Supplied records |
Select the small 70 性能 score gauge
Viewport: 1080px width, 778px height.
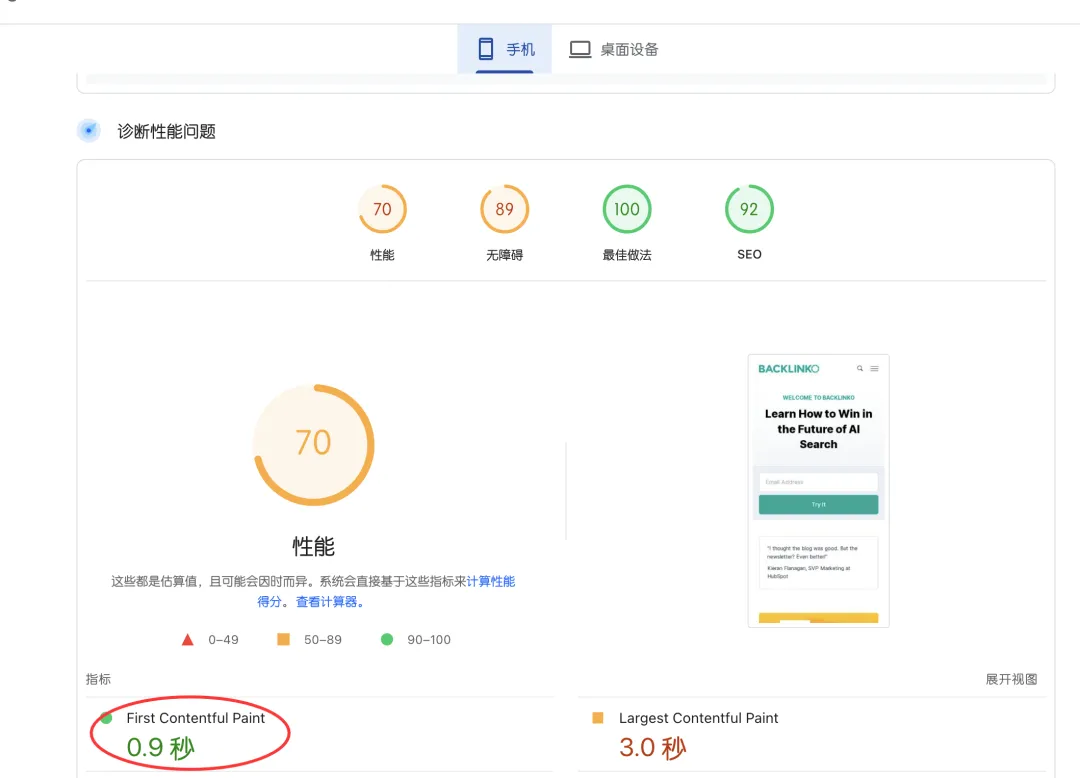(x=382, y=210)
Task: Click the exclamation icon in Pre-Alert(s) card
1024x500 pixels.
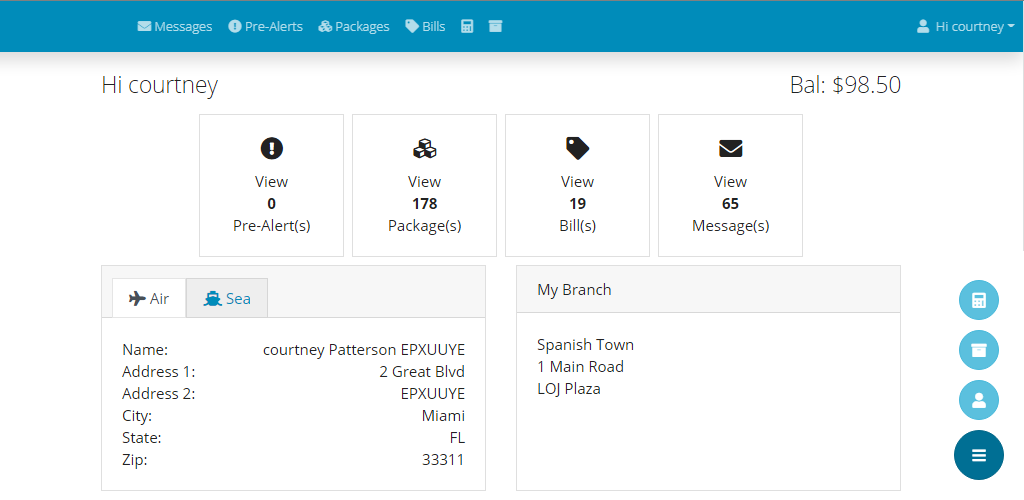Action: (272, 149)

--

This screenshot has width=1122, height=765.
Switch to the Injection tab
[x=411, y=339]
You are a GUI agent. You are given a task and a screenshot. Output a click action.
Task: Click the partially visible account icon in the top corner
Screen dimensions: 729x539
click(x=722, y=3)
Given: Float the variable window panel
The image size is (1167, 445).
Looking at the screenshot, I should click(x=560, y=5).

Required work | Extract the lines that begin with the line containing "Task: Click the exclamation" and end with the line containing "Action: (272, 149)", both included, and copy them word for word. Omit the pictures.

Output for this exercise |
Task: Click the exclamation icon in Pre-Alert(s) card
1024x500 pixels.
Action: (272, 149)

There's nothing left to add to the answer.